A Brief Review of Active Learning

This article is a review of active learning which is a subfield of machine learning

Introduction

The field of Machine Learning (ML) broadly deals with giving computers the ability to do tasks like humans. We are seeing a human-level performance in specialized tasks such as speech recognition, image recognition, etc. Many sub-fields of ML are active areas of research that take different approaches to learn from data. Supervised ML requires labeled input-output pairs to do function approximation so that it can do regression or classification tasks on future unseen data. The major assumption here is the availability of data labeled by subject experts. In many practical scenarios, the scarcity of labeled data or the cost of data labeling by domain experts limits the applicability of supervised ML algorithms. Active Learning (AL) addresses this problem by enabling minimal interaction with humans to learn efficiently.

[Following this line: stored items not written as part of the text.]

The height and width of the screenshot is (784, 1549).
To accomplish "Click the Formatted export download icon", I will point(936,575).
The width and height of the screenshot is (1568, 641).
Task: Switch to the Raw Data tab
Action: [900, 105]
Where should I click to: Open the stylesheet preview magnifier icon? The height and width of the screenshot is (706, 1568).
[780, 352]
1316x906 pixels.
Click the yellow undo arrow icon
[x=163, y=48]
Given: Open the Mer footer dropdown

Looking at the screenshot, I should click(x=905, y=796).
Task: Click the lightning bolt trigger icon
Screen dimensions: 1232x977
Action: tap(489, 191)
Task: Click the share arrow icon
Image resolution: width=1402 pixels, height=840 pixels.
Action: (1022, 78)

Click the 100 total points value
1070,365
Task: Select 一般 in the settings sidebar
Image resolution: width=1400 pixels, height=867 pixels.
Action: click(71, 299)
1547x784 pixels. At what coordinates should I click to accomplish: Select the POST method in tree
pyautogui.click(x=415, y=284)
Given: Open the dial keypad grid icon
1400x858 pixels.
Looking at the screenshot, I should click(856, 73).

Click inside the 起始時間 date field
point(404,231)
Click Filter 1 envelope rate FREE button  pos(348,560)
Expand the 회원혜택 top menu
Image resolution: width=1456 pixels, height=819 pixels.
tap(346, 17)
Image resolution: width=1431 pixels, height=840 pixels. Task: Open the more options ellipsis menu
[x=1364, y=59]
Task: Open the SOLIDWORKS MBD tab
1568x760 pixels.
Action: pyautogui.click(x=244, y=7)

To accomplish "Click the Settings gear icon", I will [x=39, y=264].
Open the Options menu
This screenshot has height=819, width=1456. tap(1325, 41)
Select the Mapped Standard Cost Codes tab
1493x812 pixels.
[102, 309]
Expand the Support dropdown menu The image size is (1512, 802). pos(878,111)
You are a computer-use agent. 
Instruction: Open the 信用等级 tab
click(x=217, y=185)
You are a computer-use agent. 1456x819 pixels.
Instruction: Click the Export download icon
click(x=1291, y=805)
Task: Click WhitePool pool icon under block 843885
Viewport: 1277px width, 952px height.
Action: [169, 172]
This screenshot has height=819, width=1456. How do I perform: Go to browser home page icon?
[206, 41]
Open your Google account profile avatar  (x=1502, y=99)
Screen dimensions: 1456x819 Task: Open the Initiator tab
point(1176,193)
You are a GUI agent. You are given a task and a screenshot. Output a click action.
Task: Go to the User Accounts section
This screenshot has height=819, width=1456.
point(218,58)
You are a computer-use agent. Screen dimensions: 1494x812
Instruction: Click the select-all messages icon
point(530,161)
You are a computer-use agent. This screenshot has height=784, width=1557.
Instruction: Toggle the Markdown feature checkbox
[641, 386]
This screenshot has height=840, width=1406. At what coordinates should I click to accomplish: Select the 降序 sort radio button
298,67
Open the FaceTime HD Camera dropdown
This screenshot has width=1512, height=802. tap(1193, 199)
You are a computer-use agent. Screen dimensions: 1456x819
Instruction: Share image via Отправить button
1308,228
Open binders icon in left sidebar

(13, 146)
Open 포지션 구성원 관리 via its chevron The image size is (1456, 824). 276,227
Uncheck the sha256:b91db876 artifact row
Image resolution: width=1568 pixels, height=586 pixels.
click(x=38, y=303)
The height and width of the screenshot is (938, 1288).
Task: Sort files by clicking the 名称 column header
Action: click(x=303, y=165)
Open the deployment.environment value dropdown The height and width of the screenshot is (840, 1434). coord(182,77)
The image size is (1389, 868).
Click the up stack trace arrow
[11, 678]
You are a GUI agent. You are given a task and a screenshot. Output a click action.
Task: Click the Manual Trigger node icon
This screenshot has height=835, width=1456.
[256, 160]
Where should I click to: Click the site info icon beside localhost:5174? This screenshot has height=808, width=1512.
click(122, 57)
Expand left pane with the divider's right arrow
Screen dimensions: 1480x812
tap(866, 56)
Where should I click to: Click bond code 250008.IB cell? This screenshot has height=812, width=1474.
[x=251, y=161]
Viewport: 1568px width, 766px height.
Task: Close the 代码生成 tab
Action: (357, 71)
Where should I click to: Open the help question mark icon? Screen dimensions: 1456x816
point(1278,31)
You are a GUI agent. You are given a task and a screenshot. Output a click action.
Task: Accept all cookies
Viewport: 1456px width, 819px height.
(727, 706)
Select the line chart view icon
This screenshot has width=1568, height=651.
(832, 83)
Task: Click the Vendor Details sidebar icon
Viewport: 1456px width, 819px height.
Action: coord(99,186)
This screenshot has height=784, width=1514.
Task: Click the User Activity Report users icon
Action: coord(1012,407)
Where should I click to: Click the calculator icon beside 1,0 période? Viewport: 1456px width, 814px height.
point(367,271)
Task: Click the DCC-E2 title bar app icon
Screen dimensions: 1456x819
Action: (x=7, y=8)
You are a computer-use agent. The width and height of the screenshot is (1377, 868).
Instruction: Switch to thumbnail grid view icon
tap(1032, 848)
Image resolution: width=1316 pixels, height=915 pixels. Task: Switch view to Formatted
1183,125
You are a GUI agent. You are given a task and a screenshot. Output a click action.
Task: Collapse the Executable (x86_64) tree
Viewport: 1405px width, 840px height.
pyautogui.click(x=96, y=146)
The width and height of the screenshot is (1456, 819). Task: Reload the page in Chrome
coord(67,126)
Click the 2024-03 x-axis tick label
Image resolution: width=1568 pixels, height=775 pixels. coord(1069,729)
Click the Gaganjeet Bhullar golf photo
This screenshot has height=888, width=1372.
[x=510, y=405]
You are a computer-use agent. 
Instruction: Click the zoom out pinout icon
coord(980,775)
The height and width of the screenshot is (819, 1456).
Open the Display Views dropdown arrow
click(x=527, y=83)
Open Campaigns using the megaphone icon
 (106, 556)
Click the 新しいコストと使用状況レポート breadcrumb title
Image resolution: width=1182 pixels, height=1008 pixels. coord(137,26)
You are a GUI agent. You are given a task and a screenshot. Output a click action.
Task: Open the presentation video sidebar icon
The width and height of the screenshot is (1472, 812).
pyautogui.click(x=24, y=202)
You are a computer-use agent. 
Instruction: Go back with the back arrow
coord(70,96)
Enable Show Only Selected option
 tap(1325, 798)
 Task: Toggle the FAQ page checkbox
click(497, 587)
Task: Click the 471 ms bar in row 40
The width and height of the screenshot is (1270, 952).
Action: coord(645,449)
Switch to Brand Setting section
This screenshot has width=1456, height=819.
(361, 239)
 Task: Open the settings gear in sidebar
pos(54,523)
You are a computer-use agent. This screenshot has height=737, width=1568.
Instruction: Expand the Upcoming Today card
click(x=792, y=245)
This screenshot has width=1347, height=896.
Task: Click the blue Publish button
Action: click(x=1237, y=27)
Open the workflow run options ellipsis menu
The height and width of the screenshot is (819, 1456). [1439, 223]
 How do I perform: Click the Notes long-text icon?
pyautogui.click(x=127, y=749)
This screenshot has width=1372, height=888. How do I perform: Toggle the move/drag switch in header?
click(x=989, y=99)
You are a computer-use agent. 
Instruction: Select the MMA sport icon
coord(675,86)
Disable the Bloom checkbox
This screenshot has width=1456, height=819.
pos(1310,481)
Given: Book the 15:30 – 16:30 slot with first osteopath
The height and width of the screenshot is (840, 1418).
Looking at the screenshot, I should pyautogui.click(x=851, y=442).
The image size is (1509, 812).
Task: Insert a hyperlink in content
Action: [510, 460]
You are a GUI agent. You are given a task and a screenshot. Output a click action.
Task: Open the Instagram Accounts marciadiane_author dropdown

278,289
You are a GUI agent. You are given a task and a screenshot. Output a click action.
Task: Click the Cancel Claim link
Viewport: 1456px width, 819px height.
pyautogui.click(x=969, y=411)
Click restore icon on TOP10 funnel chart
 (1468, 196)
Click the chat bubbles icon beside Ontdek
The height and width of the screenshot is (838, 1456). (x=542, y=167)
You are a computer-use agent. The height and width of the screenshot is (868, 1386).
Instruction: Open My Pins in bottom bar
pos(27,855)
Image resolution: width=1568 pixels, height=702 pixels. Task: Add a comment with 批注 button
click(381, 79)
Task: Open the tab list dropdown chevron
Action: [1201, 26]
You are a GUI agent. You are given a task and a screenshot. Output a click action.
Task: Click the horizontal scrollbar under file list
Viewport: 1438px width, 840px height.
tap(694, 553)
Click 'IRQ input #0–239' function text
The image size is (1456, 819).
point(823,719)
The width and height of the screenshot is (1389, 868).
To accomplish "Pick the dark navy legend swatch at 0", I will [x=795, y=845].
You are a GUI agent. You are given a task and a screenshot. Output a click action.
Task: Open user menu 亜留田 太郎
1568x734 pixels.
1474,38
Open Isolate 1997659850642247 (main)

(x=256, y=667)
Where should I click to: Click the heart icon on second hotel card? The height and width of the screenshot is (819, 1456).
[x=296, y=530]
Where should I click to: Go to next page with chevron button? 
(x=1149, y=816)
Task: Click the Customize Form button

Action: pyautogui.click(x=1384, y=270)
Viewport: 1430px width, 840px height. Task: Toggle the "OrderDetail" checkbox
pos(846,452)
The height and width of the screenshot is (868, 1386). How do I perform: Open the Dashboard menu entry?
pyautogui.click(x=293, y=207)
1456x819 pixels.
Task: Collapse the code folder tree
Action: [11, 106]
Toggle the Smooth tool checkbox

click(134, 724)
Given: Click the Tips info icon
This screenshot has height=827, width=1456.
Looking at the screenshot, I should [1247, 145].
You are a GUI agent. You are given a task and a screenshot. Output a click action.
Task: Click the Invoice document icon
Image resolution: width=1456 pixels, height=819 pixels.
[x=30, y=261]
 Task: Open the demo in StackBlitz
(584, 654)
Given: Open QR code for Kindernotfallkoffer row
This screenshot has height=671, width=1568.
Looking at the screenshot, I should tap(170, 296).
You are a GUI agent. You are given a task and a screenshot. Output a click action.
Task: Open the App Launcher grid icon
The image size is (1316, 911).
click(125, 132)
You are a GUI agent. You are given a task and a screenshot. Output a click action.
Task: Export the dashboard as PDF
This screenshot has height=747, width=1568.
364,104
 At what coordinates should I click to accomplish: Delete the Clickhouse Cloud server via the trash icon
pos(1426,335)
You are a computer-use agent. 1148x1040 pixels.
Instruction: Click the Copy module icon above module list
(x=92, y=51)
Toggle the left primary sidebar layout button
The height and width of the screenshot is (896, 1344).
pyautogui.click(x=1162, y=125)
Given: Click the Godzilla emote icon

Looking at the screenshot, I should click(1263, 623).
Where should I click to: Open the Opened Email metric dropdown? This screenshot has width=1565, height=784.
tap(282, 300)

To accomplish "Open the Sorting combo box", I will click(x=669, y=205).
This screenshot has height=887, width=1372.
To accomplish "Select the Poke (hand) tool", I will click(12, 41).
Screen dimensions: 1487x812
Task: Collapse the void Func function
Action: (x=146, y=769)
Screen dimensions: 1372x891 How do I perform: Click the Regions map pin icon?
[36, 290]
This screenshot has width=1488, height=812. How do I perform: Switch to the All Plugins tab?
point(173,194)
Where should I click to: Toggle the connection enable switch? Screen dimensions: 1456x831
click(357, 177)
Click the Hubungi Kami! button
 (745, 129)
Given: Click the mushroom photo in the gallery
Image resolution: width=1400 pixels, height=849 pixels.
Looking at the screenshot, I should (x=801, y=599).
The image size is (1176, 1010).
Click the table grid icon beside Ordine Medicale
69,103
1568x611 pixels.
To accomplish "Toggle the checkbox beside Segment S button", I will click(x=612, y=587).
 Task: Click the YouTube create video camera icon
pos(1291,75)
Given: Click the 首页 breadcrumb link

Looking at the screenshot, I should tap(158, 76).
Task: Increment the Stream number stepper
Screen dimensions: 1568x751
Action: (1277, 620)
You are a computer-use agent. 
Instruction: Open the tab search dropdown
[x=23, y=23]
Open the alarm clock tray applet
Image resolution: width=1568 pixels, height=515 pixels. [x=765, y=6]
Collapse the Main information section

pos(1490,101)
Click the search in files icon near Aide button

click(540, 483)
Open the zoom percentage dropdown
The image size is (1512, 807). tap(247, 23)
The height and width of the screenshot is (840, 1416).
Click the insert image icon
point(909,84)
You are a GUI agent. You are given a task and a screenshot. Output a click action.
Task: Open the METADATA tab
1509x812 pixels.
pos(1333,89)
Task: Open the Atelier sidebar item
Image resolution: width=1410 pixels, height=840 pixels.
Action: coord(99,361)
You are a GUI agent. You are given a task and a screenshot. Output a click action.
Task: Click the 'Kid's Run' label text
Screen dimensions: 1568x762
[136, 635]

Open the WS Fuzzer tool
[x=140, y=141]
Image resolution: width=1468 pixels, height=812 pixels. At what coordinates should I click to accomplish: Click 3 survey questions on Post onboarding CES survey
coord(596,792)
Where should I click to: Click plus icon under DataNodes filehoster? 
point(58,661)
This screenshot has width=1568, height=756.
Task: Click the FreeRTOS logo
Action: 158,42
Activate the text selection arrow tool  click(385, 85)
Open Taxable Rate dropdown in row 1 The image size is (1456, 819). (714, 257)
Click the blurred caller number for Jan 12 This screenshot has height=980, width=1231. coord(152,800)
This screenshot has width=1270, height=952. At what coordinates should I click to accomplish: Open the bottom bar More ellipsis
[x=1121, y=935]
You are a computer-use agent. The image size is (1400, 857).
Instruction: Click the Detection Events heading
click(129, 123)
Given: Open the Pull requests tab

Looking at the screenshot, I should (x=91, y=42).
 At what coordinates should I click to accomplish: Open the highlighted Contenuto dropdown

A tutorial of active learning with uncertainity sampling is available here.

Active Learning

The adaptive nature of AL algorithms prompts the experts to label the most informative data. This is analogous to a student asking for more examples of specific problems (confusing to him or her) to an instructor. This enables AL to leverage sparsely labeled data while learning fast. This is often done through an acquisition function that is used to quantify and pick difficult to predict data samples for labeling. The process is repeated as long as a stopping criterion is met. The stopping criterion could be problem-specific and is often a trade-off between desired performance and labeling cost.

Some Applications

One application area of AL is material research where costly prototyping of high-performance materials is required. Here AL is used to narrow down the search space efficiently. Another application area is the classification of electronic health records where unlabeled data is plenty and labeling by experts is very costly.

Acquisition Functions

A major part of AL research literature focuses on designing and learning acquisition functions. One straightforward research direction is the use of probabilistic models that use measures such as entropy and its variations. Another approach is leveraging Reinforcement Learning (RL) techniques in acquisition function design. Using RL, an agent learns to prompt for informative labels via experience. Adversarial neural networks have been used as a discriminator for the acquisition function and made use of unlabeled data to improve performance significantly. The use of the Bayesian framework in acquisition function design has shown good performance.

Few Research Directions

A long and diverse set of research directions exist in AL literature. However, a few overlooked directions could be a possible connection between AL and optimization problems, AL in regression problems, and eliminating the effects of bias in data through the AL framework. Provided AL algorithms learn quickly compared to conventional supervised learning methods, it would be interesting to see whether we can relate it to optimization techniques such as batch gradient descent.

The effect of the batch process and to investigate whether it has got any relation with the order of AL label revelation might be an expository approach. Some very recent work deals with bias in data and using AL to improve model fairness by around 50%. Bias in data is not obvious to humans. It propagates to models and is difficult to handle. It could be possible to do incremental improvements in the performance of fair ML models.